I'd always be getting up early, probably with no days off, because a man who broke all my dealbreakers would refuse or say he is unable to work (and also incapacitated by drugs, alcohol, and smoking.) I'd probably have to work long hours and at several jobs, because I would be in charge of paying for everything -- including the vices he refused to give up. So, I'd probably be working 2 or 3 jobs to pay for our living expenses, as well as the booze, smokes, and drugs he insisted on turning to.
He would have long, idle days at home, leaving all the housework, cooking, and cleaning for me. He would spend most of his time on porn sites, constantly chatting up new women, eventually committing both online and real-life adultery, because he had no self-discipline. He would tell me nothing was going on, then expect me to make dinner and clean the house. And he would demand more spending money because he is "the head of the houseshold," even though he brought in no income.
He would then either ignore me completely because he felt fulfilled by his girlfriends, or he would use me for his own interests, but he wouldn't be happy with normal relations. Because of what he saw on the porn sites, he would demand more, and he would either shun me for refusing or else not care and force things I did not agree too.
I would go to church alone, because he would refuse, nor would he go to marriage counseling. But yet, I'd have to take care of all the bills and real-life responsibilities. As one member here puts it, I would have "all the responsibility and none of the spiritual authority."
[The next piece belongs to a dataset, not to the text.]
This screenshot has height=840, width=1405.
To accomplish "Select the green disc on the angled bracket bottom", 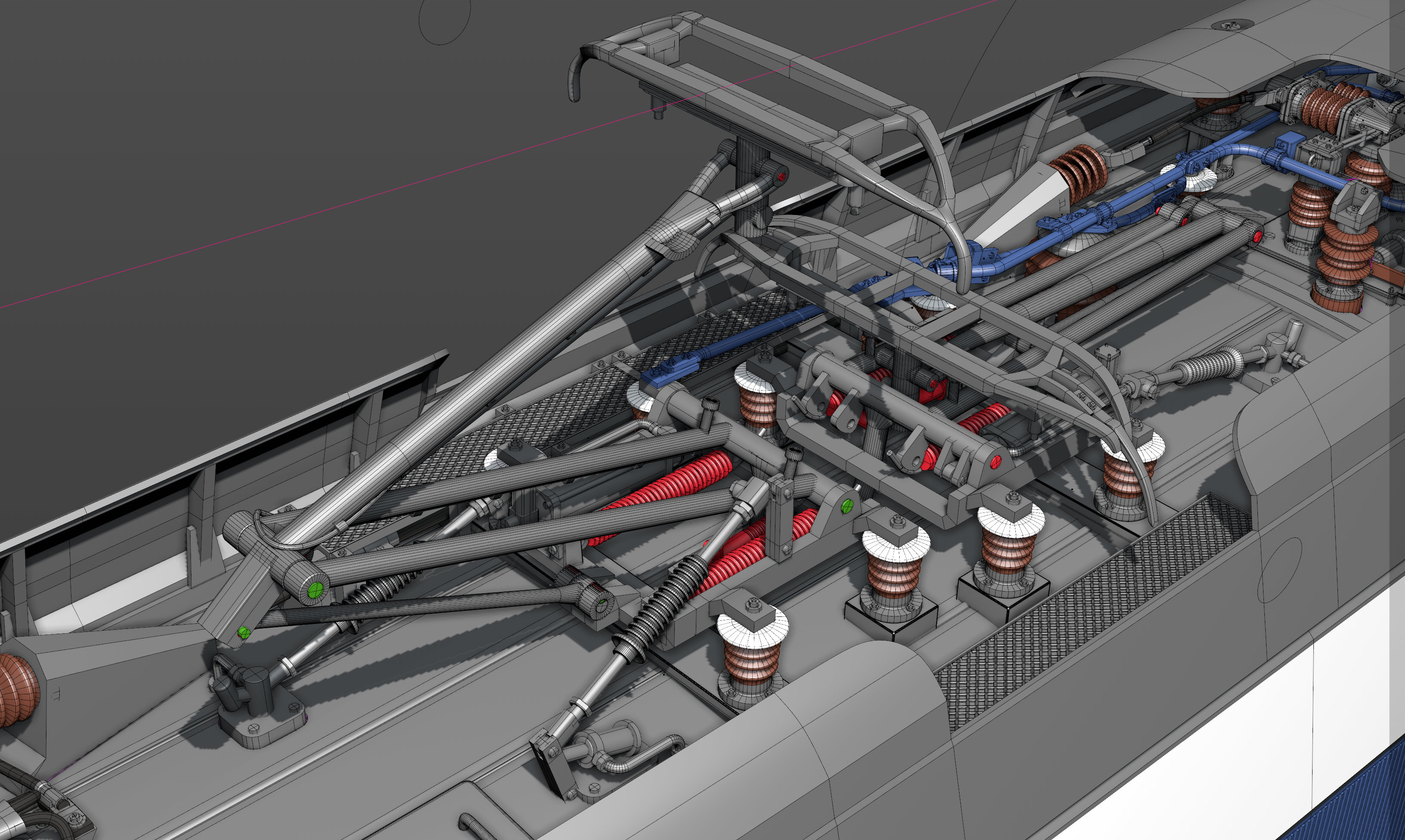I will [x=244, y=633].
And every night when I cried my eyes out to God, I would tell Him to take my life. My eating would become very disordered, and I would be vomiting a lot. And I would self-harm.
I would become a shell of my former self, existing only because God willed it. And it would only be a matter of who became the most ill, my husband or me, because he would be doing nothing to promote his health. If I still had some shred of strength left in me, I'd be left taking care of him, even though he was spending all his money on his addictions and other girlfriends.
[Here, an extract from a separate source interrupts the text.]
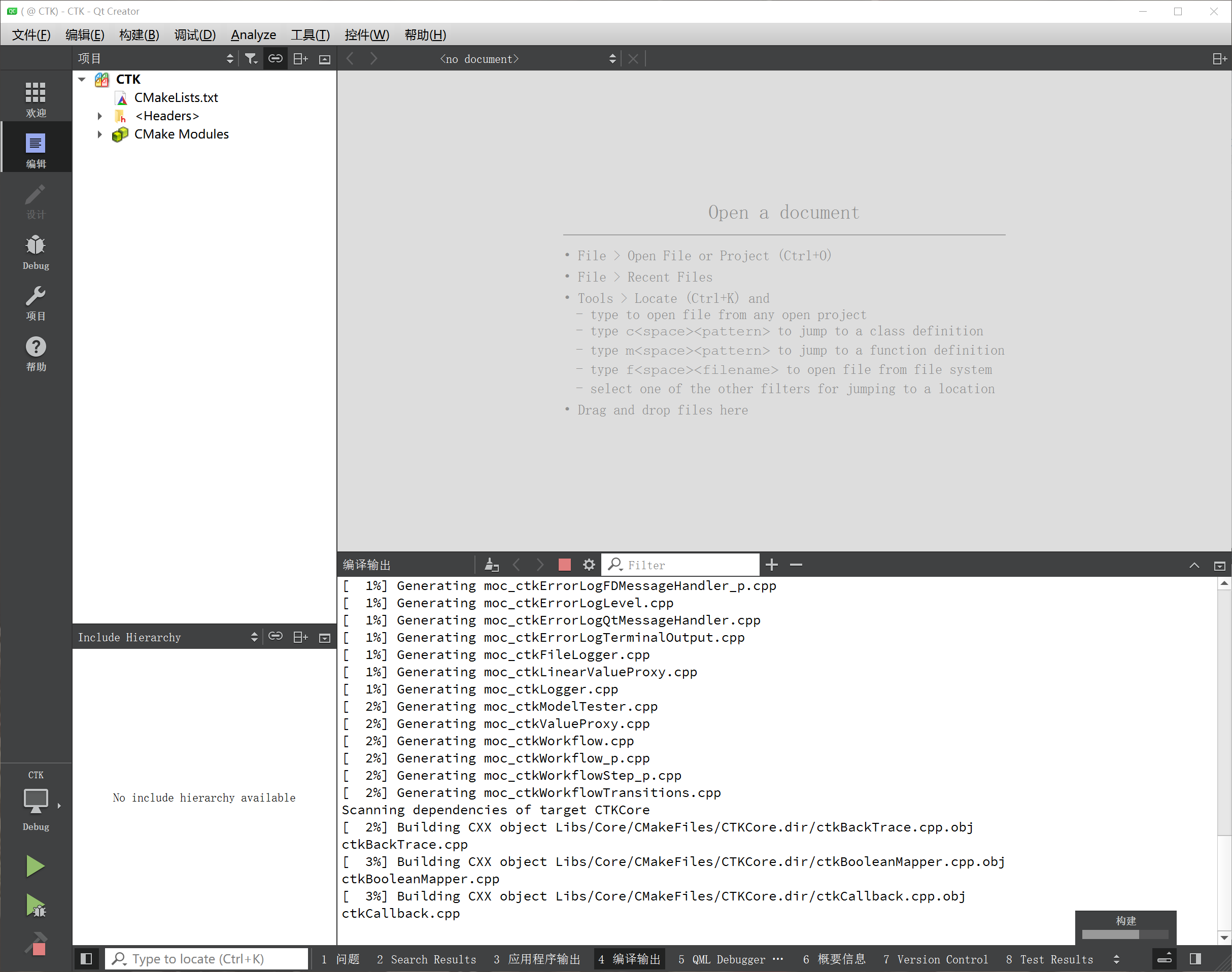Open CMakeLists.txt in the project tree
The width and height of the screenshot is (1232, 972).
(x=176, y=98)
How do I know? Because I've seen in similar situations before (not all of them at once though,) and that's what happened. I became a walking puppet, with no real life or hope of my own.
If that's what God wanted for me, what could I do? But I would beg Him to please allow me to be single forever rather than live that kind of life.
In fact, as I said before, it's a big reason as to why I'm still single now, because I've been in dating situations where I know it would just be a wash, rinse, repeat cycle, and I'd like to think I've learned enough to stay far, far away.